The Pistons and Hornets have legitimate chances to make the playoffs, and at least one of them probably will. But we expected that. Doubting the Spurs always seems to backfire, but this season has provided more reason to second-guess them than at any point since their dynasty began.
Bad but Not Hopeless
New Orleans Pelicans
Atlanta Hawks
Chicago Bulls
Memphis Grizzlies
Washington Wizards
Cleveland Cavaliers
John Gonzalez: This is a weird tier. As of Friday, this group has a collective record of 37-90. That’s grim. And yet there are bright spots for each organization. The Pelicans have a host of young talent, including Brandon Ingram, who is a leading candidate for Most Improved Player. (Though the fact that Zion Williamson hasn’t played yet is troubling, especially given the latest report on the open-ended shoulder-shrug-emoji timetable for his return.) The Hawks have a fun young core of Trae Young, John Collins, De’Andre Hunter, and Cam Reddish. The Grizzlies drafted the current favorite for Rookie of the Year in Ja Morant, who is an absolute delight to watch and will be making highlight-reel plays with Jaren Jackson Jr. and Brandon Clarke for the foreseeable future. The Wizards are having an all-time Ewing Theory season without John Wall and have, incredibly, a top-five offense. The Cavaliers feature an intriguing young backcourt duo in Collin Sexton and Darius Garland. And while the Bulls had aspirations of making the leap into the playoff picture this season, they’ve stumbled into something far better: head coach Jim Boylen employing random movie quotes in non sequiturs. (May Jim and the Bulls live long and prosper.) The glass isn’t exactly half full with this bunch, but it’s not empty, either.
This Is Bleak
Golden State Warriors
New York Knicks
Rob Mahoney: At times this season, the Warriors have felt like some depraved experiment: a basketball team systematically stripped of all its most vital functions, one by one, just to see it squirm and writhe on the hardwood. There is absolutely no mystery as to why the Warriors are bad; it’s hard to even imitate NBA-level basketball without the shooters, playmakers, or defenders that make such things possible. It’s all going about as well as could be expected—better, even, now that Eric Paschall has sprung from the primordial ooze a legitimate prospect. Every play he makes is a reminder: Nothing that happens this season really pertains to this season. All lines, instead, point to some hopeful beyond—when Stephen Curry and Klay Thompson return, D’Angelo Russell settles in (or moves on), and what looks to be a high lottery pick might well set up the next era of Warriors basketball.

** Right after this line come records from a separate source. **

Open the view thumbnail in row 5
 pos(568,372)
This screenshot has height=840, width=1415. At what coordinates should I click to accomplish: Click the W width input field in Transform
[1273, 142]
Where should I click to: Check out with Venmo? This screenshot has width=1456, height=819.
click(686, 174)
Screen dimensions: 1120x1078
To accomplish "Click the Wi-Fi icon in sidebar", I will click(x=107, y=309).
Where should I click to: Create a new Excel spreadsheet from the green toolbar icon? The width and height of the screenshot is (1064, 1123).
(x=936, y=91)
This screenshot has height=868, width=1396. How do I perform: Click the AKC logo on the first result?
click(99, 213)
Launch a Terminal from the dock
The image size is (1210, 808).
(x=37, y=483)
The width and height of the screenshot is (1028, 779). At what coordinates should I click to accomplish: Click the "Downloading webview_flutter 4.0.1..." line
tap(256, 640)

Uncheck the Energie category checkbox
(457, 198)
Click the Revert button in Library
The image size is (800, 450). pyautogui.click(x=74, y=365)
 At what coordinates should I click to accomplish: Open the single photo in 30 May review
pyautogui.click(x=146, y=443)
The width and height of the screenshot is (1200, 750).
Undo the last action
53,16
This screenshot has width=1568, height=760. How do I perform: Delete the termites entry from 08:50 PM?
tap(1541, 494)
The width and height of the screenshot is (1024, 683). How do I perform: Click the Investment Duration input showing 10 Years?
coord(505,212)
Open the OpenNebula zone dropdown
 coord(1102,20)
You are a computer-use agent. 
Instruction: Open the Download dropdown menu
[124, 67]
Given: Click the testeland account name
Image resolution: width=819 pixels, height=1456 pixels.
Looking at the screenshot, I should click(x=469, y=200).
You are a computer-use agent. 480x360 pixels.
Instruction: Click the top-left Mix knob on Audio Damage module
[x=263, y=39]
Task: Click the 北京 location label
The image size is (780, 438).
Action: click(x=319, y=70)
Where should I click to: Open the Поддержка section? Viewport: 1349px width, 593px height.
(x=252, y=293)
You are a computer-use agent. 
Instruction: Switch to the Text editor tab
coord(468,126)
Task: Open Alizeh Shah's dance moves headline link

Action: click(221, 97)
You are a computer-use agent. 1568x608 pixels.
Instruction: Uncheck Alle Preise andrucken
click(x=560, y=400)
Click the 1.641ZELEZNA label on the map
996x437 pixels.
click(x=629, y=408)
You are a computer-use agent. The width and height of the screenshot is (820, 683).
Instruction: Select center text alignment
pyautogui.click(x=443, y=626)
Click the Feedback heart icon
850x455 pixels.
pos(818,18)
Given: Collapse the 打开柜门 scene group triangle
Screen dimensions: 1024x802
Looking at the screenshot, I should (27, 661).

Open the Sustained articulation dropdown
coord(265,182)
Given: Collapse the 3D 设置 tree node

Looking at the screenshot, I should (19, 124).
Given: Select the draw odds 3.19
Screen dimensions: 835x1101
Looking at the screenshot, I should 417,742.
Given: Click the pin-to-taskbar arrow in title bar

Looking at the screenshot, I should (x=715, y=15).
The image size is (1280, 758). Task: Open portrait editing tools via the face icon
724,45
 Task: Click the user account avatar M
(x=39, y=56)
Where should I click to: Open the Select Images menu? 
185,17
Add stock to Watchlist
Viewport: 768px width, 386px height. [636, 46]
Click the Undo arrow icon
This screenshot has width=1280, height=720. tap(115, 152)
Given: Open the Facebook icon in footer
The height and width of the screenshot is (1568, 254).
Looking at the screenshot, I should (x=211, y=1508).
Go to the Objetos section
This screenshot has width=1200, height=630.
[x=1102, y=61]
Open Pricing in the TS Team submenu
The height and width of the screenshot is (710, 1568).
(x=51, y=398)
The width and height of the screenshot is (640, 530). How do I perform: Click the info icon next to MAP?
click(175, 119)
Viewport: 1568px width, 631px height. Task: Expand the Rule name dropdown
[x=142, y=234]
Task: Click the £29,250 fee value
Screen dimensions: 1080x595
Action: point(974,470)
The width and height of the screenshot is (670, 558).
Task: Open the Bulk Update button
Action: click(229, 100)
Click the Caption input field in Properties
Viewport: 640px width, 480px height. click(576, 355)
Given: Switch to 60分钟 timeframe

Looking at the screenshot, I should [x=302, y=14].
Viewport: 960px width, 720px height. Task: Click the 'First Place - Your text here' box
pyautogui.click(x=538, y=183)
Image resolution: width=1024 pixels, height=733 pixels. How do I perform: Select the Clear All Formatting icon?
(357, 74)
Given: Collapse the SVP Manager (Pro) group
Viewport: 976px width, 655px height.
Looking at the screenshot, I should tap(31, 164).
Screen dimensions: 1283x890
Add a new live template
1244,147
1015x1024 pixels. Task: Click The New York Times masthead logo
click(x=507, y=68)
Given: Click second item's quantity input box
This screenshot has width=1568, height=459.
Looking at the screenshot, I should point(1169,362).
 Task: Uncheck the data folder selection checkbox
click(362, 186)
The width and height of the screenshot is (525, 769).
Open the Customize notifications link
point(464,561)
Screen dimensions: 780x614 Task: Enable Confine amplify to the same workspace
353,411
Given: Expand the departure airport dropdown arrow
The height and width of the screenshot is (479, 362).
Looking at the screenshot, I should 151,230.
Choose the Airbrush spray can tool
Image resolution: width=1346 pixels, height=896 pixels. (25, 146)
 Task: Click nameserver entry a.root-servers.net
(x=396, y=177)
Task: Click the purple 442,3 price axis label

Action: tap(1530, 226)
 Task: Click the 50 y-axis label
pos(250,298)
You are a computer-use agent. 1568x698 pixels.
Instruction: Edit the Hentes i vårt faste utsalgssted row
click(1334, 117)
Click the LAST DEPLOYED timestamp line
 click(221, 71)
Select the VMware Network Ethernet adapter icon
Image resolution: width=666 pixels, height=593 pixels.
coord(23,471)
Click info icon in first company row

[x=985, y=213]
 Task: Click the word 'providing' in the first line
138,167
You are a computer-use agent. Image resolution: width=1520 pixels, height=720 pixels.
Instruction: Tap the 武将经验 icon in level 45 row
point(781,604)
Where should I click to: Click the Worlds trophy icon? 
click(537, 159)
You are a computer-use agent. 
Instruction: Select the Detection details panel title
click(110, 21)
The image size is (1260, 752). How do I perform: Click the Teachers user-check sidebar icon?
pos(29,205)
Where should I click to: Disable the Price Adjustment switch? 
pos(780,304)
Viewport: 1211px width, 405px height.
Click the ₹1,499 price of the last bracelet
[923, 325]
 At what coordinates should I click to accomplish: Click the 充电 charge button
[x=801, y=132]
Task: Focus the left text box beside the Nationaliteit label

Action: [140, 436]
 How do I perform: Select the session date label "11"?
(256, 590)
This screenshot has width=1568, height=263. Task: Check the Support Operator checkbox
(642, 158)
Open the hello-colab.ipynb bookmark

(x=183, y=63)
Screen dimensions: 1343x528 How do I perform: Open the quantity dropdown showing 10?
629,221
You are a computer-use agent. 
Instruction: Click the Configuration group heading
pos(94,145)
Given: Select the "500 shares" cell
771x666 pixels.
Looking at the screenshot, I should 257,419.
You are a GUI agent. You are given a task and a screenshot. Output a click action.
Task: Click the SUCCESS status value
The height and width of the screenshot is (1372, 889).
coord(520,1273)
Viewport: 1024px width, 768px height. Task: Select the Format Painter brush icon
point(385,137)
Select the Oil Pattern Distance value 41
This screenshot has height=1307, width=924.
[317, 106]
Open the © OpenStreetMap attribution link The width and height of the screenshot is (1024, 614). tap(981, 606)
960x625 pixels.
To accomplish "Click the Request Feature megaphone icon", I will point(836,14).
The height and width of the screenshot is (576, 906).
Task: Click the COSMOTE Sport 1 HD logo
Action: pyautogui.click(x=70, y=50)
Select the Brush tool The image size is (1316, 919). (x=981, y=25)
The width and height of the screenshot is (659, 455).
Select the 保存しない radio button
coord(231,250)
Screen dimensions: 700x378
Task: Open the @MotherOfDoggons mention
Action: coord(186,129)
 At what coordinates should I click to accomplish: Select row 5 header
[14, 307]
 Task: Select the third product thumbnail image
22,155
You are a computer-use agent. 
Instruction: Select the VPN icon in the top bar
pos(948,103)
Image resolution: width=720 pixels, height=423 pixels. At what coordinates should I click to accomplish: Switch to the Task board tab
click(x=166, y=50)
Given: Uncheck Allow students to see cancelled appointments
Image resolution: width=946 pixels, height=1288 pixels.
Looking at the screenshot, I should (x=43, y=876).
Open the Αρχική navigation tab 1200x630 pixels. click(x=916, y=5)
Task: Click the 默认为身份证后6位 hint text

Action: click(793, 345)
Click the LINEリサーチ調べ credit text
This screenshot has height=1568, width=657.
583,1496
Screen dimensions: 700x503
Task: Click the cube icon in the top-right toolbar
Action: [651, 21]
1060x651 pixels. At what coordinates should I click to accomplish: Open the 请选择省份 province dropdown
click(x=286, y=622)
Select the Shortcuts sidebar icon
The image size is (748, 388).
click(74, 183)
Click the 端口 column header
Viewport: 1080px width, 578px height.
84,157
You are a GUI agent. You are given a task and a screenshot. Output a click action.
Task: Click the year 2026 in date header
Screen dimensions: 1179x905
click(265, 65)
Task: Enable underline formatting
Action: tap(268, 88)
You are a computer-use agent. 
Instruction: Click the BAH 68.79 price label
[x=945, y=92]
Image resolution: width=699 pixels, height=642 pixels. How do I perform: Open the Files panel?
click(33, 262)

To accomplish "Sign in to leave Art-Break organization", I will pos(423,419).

Bleakness, on the other hand, is where the Knicks live. It remains an incredible feat of imagination that an actual NBA team—run by actual basketball professionals—could assemble this roster with the intent of it being good. It wouldn’t have been hard for the Knicks to be fun or even promising this season, so long as you begin with the premise of creating the space necessary for RJ Barrett to develop. Instead, the Knicks free-associated their way into a roster’s worth of players who all play the same position similarly. If only it were more complicated than that. Fortunately (and unfortunately), this season hasn’t even been all that bad by Knicks standards. There haven’t been any trade demands or open rebellions, no organizational embarrassments or new singles from JD & The Straight Shot. This is just New York Knicks basketball, as it has been and ever shall be.